Abraçar e aceitar os momentos pelo que eles são se tornou uma característica peculiar de Lovato, 20 anos; algo que a ajudou a voltar para os holofotes após uma drástica e repentina queda (no final de 2010, ela entrou em reabilitação por problemas relacionados a um transtorno alimentar e automutilação) que colocou sua carreira – que havia entrado em ascensão no Disney Channel – em pausa.
Ao invés de aderir ao livro pronto de Hollywood e dispensar ou amenizar os fatos, Lovato expôs abertamente seus problemas, twittando aos seus 12 milhões de seguidores sobre ter passado a véspera de Ano Novo na clínica, e conversando com Katie Couric sobre se sentir gorda quando ainda usava fraldas.
Ao invés de manchar sua imagem, essas revelações honestas parecem tê-la reforçado. Ela está em negociações para voltar a ser jurada na próxima temporada do reality show musical “The X Factor” da Fox. Ela foi, plausivelmente, o destaque do programa no último inverno. E sua nova canção, “Heart Attack,” manteve a primeira posição nas vendas do iTunes em sua primeira semana de lançamento. Alguns críticos a comparam à estrela do American Idol, Kelly Clarkson.

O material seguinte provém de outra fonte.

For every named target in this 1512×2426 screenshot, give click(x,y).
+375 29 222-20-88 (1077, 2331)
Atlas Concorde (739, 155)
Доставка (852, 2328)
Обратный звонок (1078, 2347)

Este segundo ato de Demi é um vívido contraste ao de Miley Cyrus, sua antecessora direta nos rinques da Disney. A transição de Cyrus – de rainha adolescente à estrela adulta – foi marcada por várias, várias revelações escandalosas e uma foto quase nua na revista Vanity Fair; o que deixou seus fãs se sentindo alienados e confusos. Suas vendas em discos afundaram.

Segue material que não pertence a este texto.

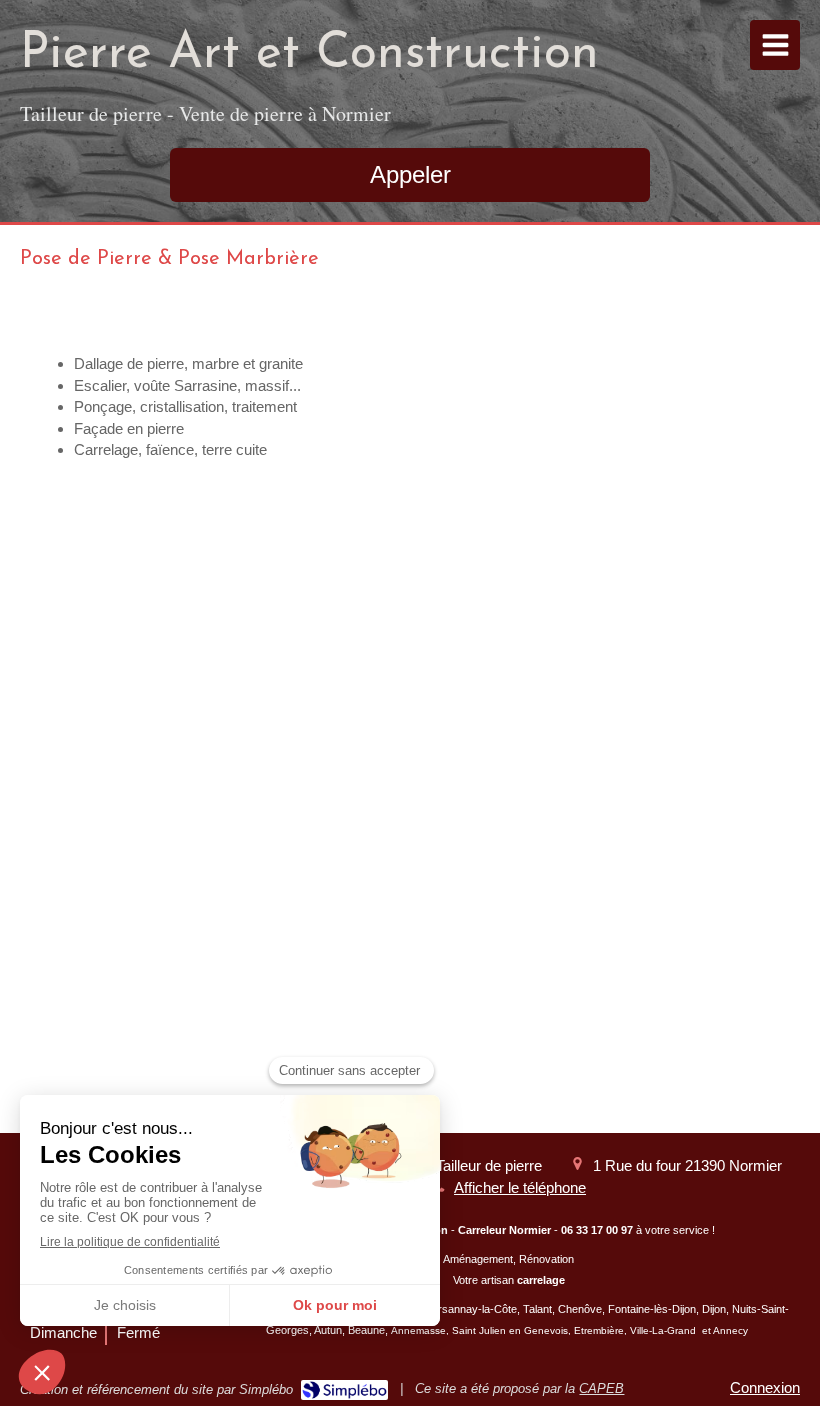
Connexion (765, 1387)
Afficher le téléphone (520, 1187)
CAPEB (601, 1388)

A abordagem de Lovato tem provado ser mais sábia, assim como sua decisão de usar o “X Factor,” cuja última temporada atraiu oito milhões de espectadores, como uma plataforma para seu retorno. Em nenhum lugar ela pareceu mais “autêntica,” como seus assistentes gostam de dizer, do que no programa; emergindo como uma jurada animada, com quem o público consiga se identificar; que estava mais confortável do que sua parceira de painel, Britney Spears. Enquanto Spears oferecia críticas secas e genéricas aos participantes e aparentava, discretamente, estar estressada durante a temporada (ela não retornará), Lovato era como uma mãe amorosa, em um ponto até subindo no palco para consolar uma cantora que chorava, Jillian Jensen, que disse ter sofrido bullying na escola. (Lovato atribui seus próprios conflitos emocionais ao fato de também ter sido vítima de bullying aos 12 anos.)

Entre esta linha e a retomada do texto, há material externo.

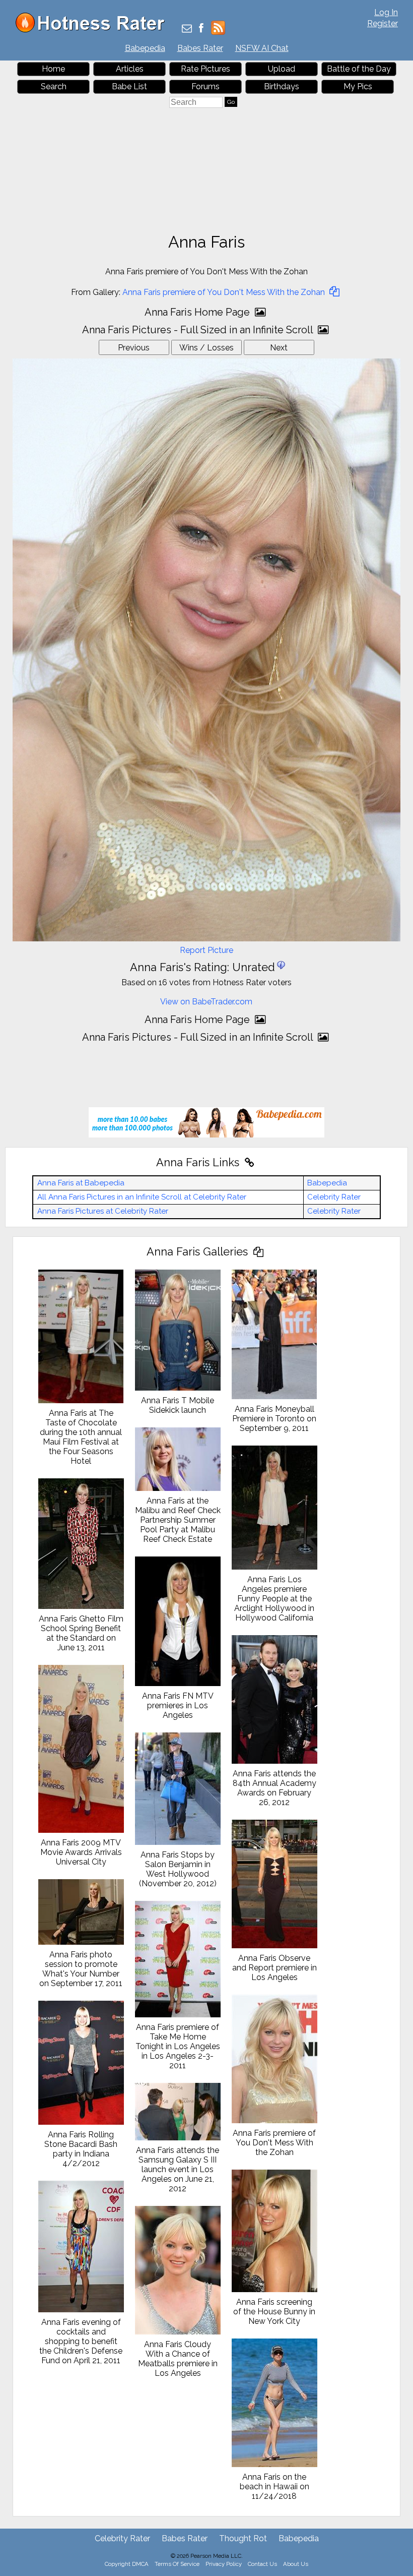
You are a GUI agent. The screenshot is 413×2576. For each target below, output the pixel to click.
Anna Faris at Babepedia (80, 1182)
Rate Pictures (205, 69)
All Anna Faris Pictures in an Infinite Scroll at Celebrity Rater (141, 1197)
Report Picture (206, 950)
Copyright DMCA (127, 2563)
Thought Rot (243, 2538)
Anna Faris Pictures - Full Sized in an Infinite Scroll (198, 330)
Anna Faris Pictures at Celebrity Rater (102, 1211)
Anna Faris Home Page (198, 312)
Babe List (129, 86)
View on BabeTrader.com (206, 1001)
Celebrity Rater (334, 1197)
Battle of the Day (359, 69)
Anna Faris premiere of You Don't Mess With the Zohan (224, 292)
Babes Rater (200, 48)
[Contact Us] (186, 29)
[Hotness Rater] (93, 30)
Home (53, 69)
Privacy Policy (223, 2563)
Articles (130, 69)
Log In (386, 12)
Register (382, 23)
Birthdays (281, 86)
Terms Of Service (177, 2563)
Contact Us (262, 2563)
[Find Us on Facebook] (201, 29)
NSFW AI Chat (262, 48)
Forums (205, 86)
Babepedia (145, 48)
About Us (295, 2563)
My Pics (357, 86)
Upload (281, 69)
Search (53, 86)
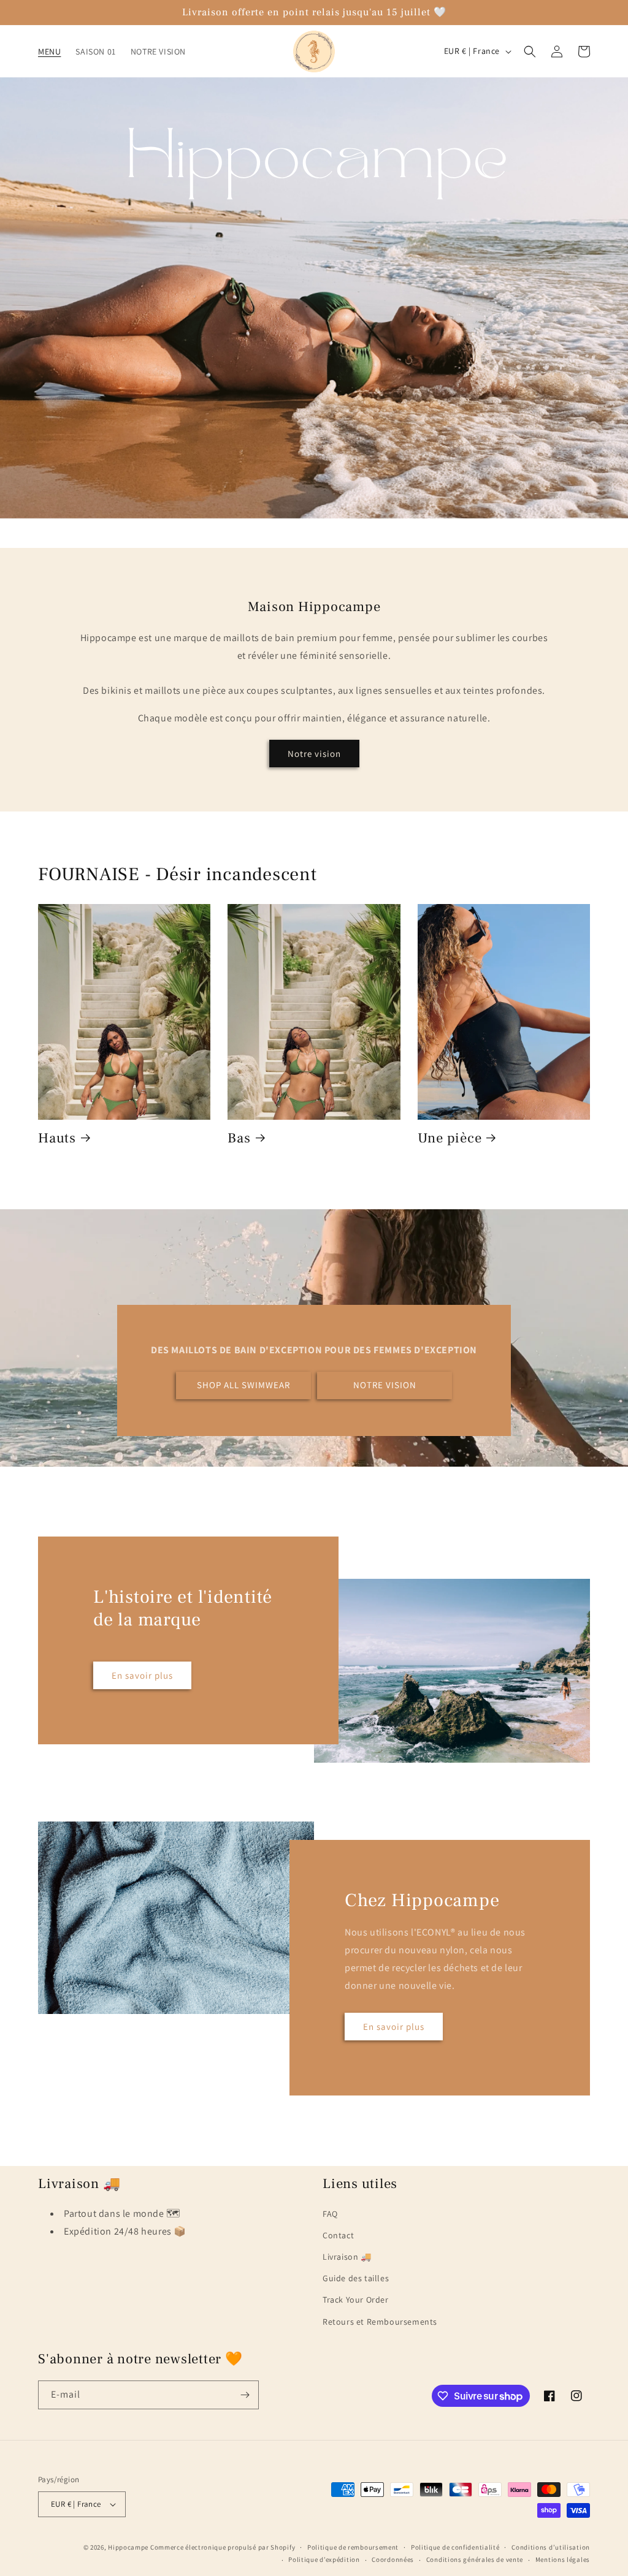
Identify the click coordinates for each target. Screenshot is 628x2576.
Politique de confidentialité (455, 2547)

“Quando eu li sua história e sobre os problemas que ela teve, como os superou e falou francamente sobre os mesmos, fiquei muito impressionado,” disse Simon Cowell, o criador do “The X Factor” e jurado principal, em uma entrevista ao telefone. “Pensei, aqui está uma garota que passou por muita coisa, que já é experiente, é muito confiante, tem essa base de seguidores fanáticos, e achei que fosse importante para o programa ter alguém que representasse esse público.”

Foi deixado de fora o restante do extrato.